Exercise brief:
Below, quote the records word for word, starting with their first line and going on through the line with "tap(512, 588)". Leave the pictures out of your answer.

Records for the task:
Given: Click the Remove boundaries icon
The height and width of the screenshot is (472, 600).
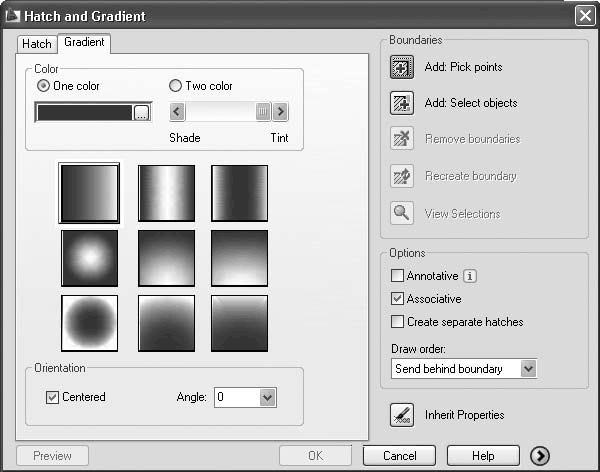Looking at the screenshot, I should [402, 139].
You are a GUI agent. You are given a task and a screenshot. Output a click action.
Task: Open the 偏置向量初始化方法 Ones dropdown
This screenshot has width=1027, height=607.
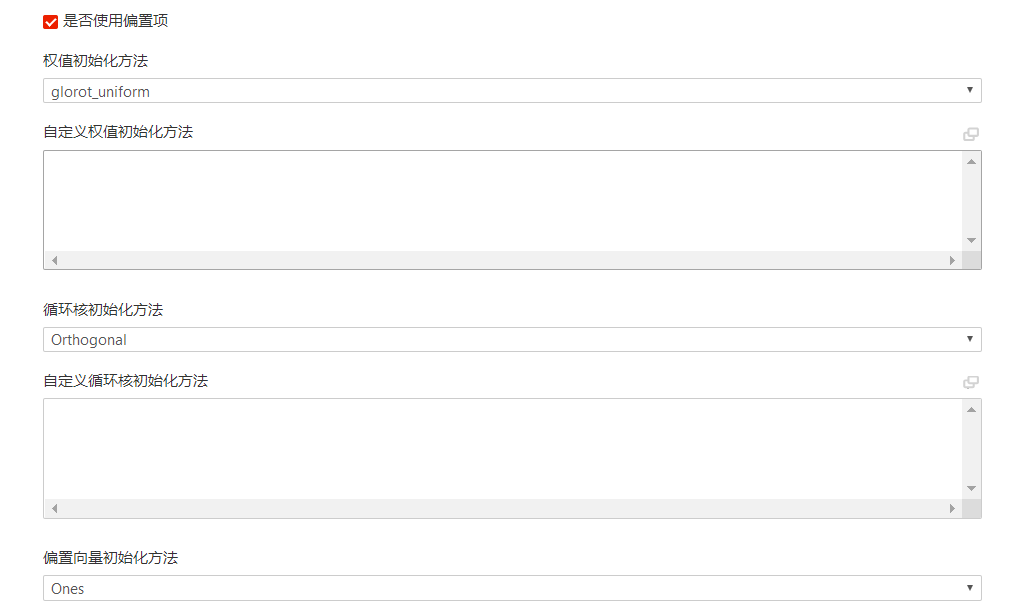tap(512, 588)
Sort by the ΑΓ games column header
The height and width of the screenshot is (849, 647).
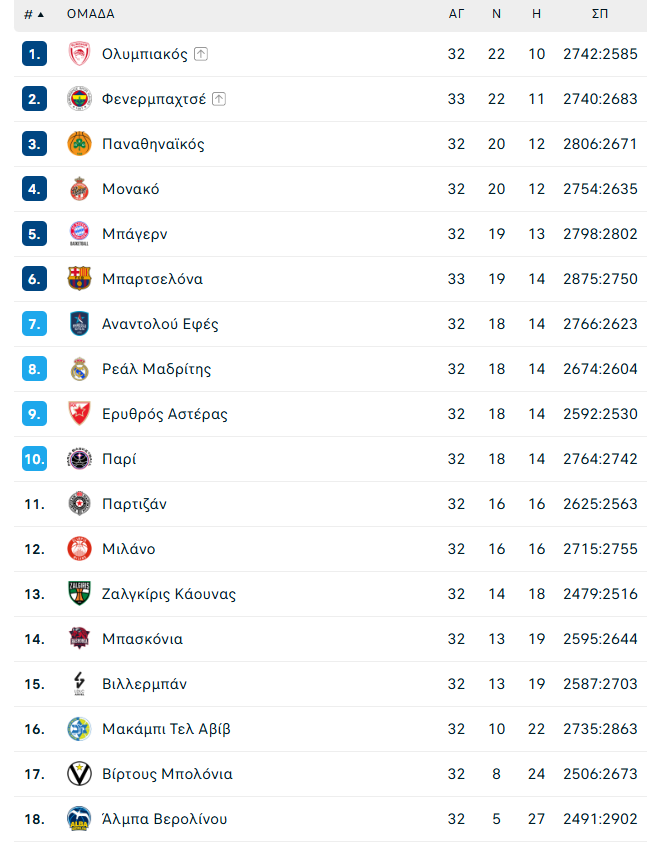point(456,14)
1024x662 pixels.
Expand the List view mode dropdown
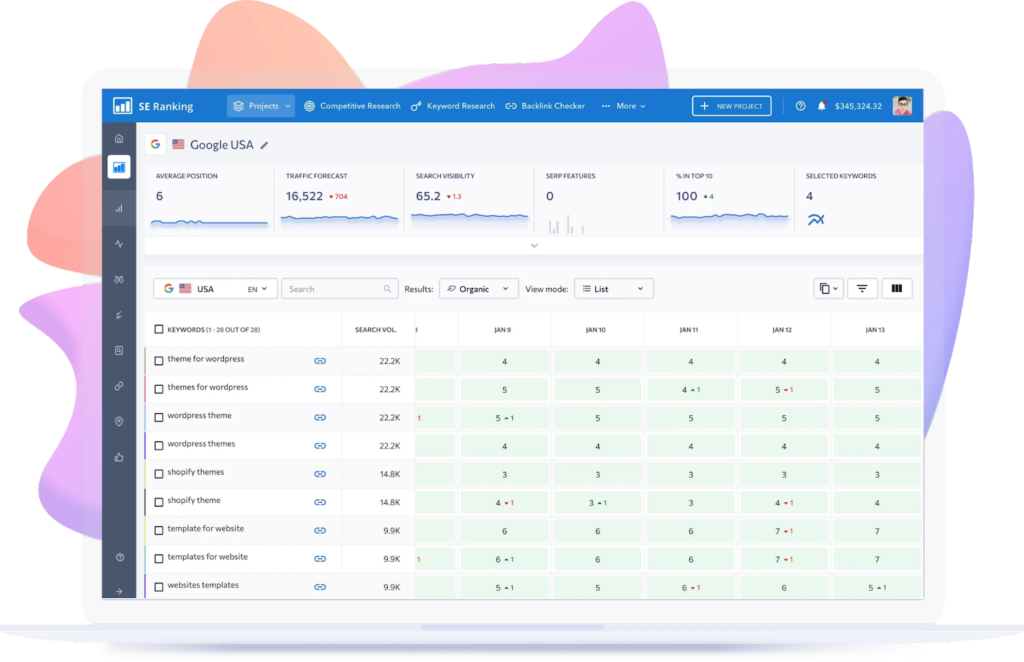pos(614,289)
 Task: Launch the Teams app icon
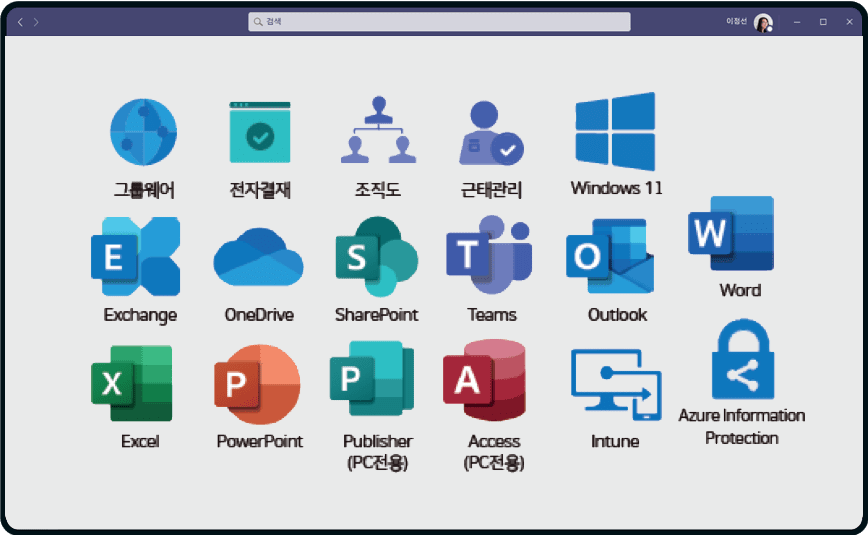coord(490,256)
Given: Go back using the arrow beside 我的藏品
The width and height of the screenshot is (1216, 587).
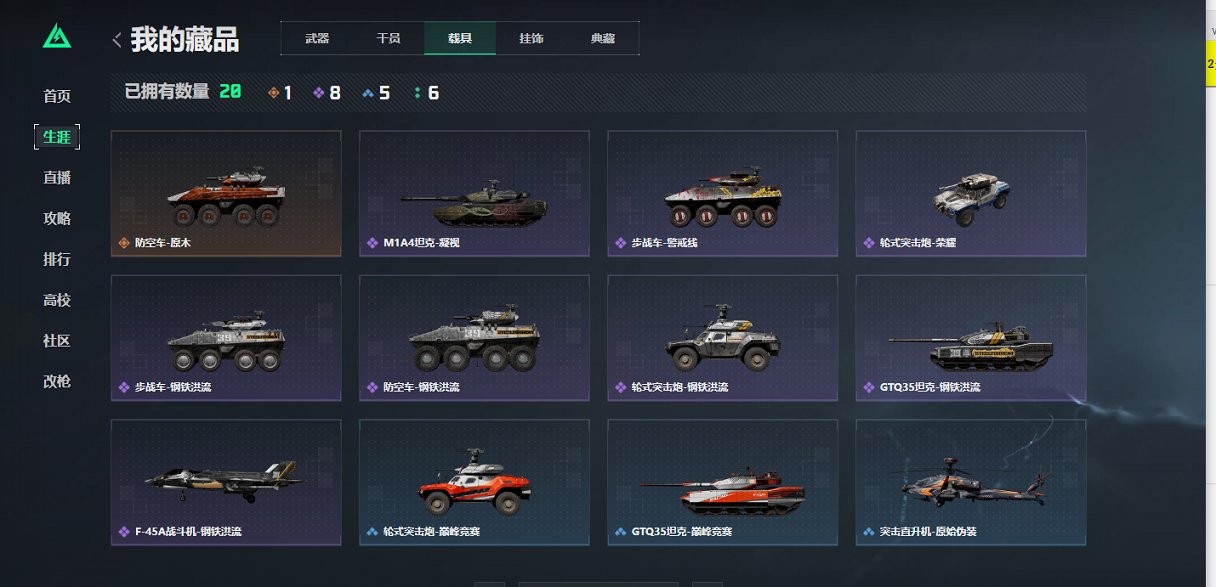Looking at the screenshot, I should coord(117,40).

Answer to the problem:
Given: Click the Remove boundaries icon
The height and width of the screenshot is (472, 600).
Looking at the screenshot, I should [402, 139].
You are a GUI agent. You are given a task and a screenshot. Output a click action.
Task: Open the 偏置向量初始化方法 Ones dropdown
This screenshot has width=1027, height=607.
tap(512, 588)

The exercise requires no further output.